--- QUOTED PASSAGE ---

........

As I explained last week, content and format are quite different from Synthetic Work. It’s all about answering your questions about AI and many other emerging technologies in short, easy-to-digest videos.

In the first video, I answer a question from Emily: What are the biggest ideas we should pay attention to in AI?

I won’t amply this content on Synthetic Work every time, so, if you are interested, subscribe to the channel.


Another thing that happened this week is a podcast with AI expert and Synthetic Work reader Dror Gill.

It was an engaging conversation about three main topics:

  1. Is it true that jobs are going to be displaced by AI? Which ones?
  2. How can companies manage employees’ fears, doubts and uncertainty as they adopt AI?
  3. How is AI changing the career outlook of students and what can be done to help them?

This is the unedited recording:

In the coming days, we’ll publish short clips from it that are easier to share and digest.

Alessandro

What Caught My Attention This Week

The most interesting thing I read this week is a test about creative thinking that researchers asked GPT-4 to take.

........

(Stored items)
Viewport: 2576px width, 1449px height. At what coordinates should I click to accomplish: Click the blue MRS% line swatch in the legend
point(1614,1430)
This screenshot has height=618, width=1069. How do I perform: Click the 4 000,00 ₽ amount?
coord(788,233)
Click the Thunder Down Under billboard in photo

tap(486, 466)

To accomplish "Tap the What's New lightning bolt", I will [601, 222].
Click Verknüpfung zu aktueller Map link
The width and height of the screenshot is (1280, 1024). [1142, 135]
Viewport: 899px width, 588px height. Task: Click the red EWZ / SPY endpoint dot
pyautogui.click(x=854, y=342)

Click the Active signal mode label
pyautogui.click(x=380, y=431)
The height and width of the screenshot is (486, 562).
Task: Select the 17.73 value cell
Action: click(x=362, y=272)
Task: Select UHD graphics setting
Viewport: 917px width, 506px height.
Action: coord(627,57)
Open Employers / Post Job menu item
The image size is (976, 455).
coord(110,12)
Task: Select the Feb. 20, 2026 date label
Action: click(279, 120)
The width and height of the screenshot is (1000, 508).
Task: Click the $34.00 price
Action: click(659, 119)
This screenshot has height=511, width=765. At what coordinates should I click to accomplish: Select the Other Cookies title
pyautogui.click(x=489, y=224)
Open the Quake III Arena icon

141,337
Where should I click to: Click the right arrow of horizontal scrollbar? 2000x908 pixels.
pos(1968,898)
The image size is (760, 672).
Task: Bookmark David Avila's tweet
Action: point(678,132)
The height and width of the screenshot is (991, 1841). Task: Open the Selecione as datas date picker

........

--- TASK DETAILS ---
Write what comes next in the Synthetic Work newsletter passage, picking up after its final sentence. You won't need the rows for this work.

--- EXERCISE ANSWER ---
Erik Guzik, one of the academics, reporting the findings on The Conversation:

With researchers in creativity and entrepreneurship Christian Byrge and Christian Gilde, I decided to put AI’s creative abilities to the test by having it take the Torrance Tests of Creative Thinking, or TTCT.

The TTCT prompts the test-taker to engage in the kinds of creativity required for real-life tasks: asking questions, how to be more resourceful or efficient, guessing cause and effect or improving a product. It might ask a test-taker to suggest ways to improve a children’s toy or imagine the consequences of a hypothetical situation, as the above example demonstrates.

The tests are not designed to measure historical creativity, which is what some researchers use to describe the transformative brilliance of figures like Mozart and Einstein. Rather, it assesses the general creative abilities of individuals, often referred to as psychological or personal creativity.

In addition to running the TTCT through GPT-4 eight times, we also administered the test to 24 of our undergraduate students.

All of the results were evaluated by trained reviewers at Scholastic Testing Service, a private testing company that provides scoring for the TTCT. They didn’t know in advance that some of the tests they’d be scoring had been completed by AI.

Since Scholastic Testing Service is a private company, it does not share its prompts with the public. This ensured that GPT-4 would not have been able to scrape the internet for past prompts and their responses. In addition, the company has a database of thousands of tests completed by college students and adults, providing a large, additional control group with which to compare AI scores.

Our results?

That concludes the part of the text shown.